Lord O’Donnell was Head of the Civil Service and Cabinet Secretary until the end of last year, he was created a life peer in January. Sir John was a senior official in the Treasury, Permanent Secretary in the Home Office and Deputy Governor of the Bank of England.

As visiting professors, they will give talks and seminars, help guide research projects and become actively involved in the life of the School in various other ways.

Lord O’Donnell said he was determined to use the role to enthuse students about various aspects of political economy. He said that topics he would touch on included constitutional issues such as the lasting impact of a coalition government, the role of bureaucracies, public service reform and unresolved issues that arose from the publication of the first Cabinet Manual.

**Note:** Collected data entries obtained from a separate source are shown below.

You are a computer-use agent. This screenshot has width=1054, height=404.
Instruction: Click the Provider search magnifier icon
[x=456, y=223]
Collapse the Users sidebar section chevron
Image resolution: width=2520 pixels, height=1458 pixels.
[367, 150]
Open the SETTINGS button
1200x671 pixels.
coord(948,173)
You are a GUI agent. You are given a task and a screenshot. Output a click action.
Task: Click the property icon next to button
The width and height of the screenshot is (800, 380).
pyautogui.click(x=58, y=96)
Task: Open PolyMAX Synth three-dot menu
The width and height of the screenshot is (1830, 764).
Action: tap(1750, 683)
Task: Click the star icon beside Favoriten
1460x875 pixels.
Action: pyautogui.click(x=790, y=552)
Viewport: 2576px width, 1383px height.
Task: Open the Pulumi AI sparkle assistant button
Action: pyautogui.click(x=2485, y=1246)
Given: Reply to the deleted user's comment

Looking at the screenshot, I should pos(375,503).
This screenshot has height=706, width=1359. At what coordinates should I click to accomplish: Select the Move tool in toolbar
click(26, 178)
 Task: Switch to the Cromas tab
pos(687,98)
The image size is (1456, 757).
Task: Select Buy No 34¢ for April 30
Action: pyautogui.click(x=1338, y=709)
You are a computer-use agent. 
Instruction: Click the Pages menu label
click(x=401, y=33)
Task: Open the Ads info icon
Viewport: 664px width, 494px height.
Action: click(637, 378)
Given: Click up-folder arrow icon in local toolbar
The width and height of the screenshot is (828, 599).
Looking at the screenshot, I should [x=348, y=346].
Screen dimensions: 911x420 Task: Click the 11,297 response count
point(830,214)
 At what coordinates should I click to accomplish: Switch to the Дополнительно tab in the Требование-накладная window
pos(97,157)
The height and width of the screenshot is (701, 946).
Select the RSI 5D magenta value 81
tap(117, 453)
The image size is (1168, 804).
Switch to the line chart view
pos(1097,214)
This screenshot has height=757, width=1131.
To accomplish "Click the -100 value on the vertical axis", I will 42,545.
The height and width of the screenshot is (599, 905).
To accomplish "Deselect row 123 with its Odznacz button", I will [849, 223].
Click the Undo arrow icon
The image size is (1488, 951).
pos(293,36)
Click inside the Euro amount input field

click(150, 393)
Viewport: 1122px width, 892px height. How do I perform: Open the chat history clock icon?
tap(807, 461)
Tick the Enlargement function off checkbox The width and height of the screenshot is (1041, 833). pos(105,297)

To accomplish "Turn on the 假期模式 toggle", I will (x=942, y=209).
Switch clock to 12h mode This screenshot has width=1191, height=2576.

“I am also interested in wellbeing and mental health, behaviour change and some macroeconomic issues such as the euro crisis,” he said. “I am increasingly of the view that many advances are possible if we can get the various social science disciplines to work more closely together.”

Lord O’Donnell is due to deliver a seminar titled “On Defence of Bureaucracy” on 1 November.

“I will argue that societies need functioning bureaucracies and the growing trend to downplay the value and contribution of bureaucrats is very unhealthy,” he said. “Indeed the fact that ‘bureaucrat’ is now almost a term of abuse is deeply worrying.”

The fact that ‘bureaucrat’ is now almost a term of abuse is deeply worrying

Lord O'Donnell, former Cabinet Secretary

Professor David Coen, Head of the Department of Political Science said teaching and research would benefit from the experience Lord O’Donnell and Sir John would bring to the University.

“Their professional experience will be a huge asset to staff and students, enlivening our seminars and other activities, and guiding our research so that we pursue issues of real interest to policy makers,” he said.

Professor Robert Hazell, director of the Constitution Unit, the School’s largest research centre, said: “Sir Gus was very open to our ideas for a new Cabinet Manual at the time of the last election, and I look forward to working closely with him again.”